- Activity
Filter the records below for the word "computer". Keep each line that has it.

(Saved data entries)
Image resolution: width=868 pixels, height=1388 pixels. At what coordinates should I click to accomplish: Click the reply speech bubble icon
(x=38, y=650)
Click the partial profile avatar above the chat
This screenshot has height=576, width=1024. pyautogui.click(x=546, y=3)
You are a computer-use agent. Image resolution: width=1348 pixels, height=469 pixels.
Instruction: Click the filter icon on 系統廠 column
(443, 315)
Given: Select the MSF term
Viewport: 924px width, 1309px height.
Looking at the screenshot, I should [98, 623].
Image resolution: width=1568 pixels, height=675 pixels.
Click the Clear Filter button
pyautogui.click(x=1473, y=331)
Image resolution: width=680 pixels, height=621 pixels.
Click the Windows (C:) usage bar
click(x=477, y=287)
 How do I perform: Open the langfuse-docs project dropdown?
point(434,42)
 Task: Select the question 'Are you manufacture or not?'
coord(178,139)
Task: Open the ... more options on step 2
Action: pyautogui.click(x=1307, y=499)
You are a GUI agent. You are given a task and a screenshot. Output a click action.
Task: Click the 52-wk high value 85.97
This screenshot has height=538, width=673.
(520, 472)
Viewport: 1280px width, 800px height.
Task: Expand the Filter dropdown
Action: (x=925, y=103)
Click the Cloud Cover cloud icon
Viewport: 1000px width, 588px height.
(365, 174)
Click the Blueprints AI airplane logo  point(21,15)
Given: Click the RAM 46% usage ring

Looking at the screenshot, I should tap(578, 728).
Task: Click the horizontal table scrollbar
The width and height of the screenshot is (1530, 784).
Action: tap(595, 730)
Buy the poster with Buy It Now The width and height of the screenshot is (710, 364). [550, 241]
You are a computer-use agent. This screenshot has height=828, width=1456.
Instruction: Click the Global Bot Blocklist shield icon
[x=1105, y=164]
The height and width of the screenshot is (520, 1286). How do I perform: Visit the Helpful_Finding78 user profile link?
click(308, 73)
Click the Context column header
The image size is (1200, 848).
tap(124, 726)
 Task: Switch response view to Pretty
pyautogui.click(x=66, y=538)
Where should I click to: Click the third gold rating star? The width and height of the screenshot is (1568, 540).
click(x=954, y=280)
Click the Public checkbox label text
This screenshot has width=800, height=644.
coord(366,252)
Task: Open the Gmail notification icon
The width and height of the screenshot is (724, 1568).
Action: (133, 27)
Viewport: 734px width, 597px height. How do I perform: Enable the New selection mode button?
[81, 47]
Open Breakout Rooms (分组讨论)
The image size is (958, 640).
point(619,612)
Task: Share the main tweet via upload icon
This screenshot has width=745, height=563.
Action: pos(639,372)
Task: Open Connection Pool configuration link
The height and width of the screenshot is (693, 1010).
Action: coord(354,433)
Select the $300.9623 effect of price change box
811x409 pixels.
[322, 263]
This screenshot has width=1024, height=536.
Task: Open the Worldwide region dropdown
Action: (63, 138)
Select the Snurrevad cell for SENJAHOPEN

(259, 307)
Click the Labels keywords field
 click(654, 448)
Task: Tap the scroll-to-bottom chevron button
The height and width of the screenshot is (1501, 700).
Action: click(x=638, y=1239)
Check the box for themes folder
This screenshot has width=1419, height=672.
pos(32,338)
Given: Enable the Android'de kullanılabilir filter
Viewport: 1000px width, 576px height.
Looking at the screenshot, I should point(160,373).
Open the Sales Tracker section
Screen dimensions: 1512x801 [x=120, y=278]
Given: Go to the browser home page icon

- Task output
You are a computer-use agent. Image resolution: width=1348 pixels, height=469 pixels.
You are a computer-use agent. This screenshot has height=828, width=1456.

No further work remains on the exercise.